**Directions:**
Each record should be output exactly, with every character kept.
* * * * * * * * *
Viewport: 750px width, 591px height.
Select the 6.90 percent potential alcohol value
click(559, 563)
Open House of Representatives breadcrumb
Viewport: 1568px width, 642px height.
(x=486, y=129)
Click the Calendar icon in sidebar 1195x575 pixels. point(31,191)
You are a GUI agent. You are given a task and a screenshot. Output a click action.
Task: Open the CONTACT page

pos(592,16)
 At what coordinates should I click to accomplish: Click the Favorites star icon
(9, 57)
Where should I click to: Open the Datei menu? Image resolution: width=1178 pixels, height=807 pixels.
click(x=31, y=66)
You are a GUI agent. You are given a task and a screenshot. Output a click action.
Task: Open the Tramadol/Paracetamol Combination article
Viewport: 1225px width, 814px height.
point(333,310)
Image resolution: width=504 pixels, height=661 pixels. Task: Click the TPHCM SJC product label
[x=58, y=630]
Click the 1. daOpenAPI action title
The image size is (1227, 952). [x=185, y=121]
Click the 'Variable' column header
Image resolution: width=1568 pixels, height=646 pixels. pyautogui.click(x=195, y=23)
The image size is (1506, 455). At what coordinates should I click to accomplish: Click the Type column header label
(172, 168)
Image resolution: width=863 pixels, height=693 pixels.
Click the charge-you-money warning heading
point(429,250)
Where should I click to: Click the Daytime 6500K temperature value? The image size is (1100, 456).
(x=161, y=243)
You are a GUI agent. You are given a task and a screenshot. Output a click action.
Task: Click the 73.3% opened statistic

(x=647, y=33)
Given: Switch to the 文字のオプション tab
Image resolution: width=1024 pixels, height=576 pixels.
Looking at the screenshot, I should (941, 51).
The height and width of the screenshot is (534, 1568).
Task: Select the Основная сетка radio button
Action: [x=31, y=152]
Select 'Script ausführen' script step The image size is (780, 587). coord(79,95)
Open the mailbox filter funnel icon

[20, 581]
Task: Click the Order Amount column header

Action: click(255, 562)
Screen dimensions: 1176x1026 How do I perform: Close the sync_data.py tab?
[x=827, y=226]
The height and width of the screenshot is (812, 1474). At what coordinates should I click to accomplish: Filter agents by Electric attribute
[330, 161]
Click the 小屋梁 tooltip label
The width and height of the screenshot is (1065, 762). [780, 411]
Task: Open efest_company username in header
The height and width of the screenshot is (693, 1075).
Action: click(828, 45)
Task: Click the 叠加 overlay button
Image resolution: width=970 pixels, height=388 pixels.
* * * * * * * * *
**Exercise response:**
Viewport: 750px width, 591px height.
Select the 6.90 percent potential alcohol value
click(559, 563)
Open House of Representatives breadcrumb
Viewport: 1568px width, 642px height.
(x=486, y=129)
Click the Calendar icon in sidebar 1195x575 pixels. point(31,191)
You are a GUI agent. You are given a task and a screenshot. Output a click action.
Task: Open the CONTACT page

pos(592,16)
 At what coordinates should I click to accomplish: Click the Favorites star icon
(9, 57)
Where should I click to: Open the Datei menu? Image resolution: width=1178 pixels, height=807 pixels.
click(x=31, y=66)
You are a GUI agent. You are given a task and a screenshot. Output a click action.
Task: Open the Tramadol/Paracetamol Combination article
Viewport: 1225px width, 814px height.
point(333,310)
Image resolution: width=504 pixels, height=661 pixels. Task: Click the TPHCM SJC product label
[x=58, y=630]
Click the 1. daOpenAPI action title
The image size is (1227, 952). [x=185, y=121]
Click the 'Variable' column header
Image resolution: width=1568 pixels, height=646 pixels. pyautogui.click(x=195, y=23)
The image size is (1506, 455). At what coordinates should I click to accomplish: Click the Type column header label
(172, 168)
Image resolution: width=863 pixels, height=693 pixels.
Click the charge-you-money warning heading
point(429,250)
Where should I click to: Click the Daytime 6500K temperature value? The image size is (1100, 456).
(x=161, y=243)
You are a GUI agent. You are given a task and a screenshot. Output a click action.
Task: Click the 73.3% opened statistic

(x=647, y=33)
Given: Switch to the 文字のオプション tab
Image resolution: width=1024 pixels, height=576 pixels.
Looking at the screenshot, I should (941, 51).
The height and width of the screenshot is (534, 1568).
Task: Select the Основная сетка radio button
Action: [x=31, y=152]
Select 'Script ausführen' script step The image size is (780, 587). coord(79,95)
Open the mailbox filter funnel icon

[20, 581]
Task: Click the Order Amount column header

Action: click(255, 562)
Screen dimensions: 1176x1026 How do I perform: Close the sync_data.py tab?
[x=827, y=226]
The height and width of the screenshot is (812, 1474). At what coordinates should I click to accomplish: Filter agents by Electric attribute
[330, 161]
Click the 小屋梁 tooltip label
The width and height of the screenshot is (1065, 762). [780, 411]
Task: Open efest_company username in header
The height and width of the screenshot is (693, 1075).
Action: click(828, 45)
Task: Click the 叠加 overlay button
Image resolution: width=970 pixels, height=388 pixels.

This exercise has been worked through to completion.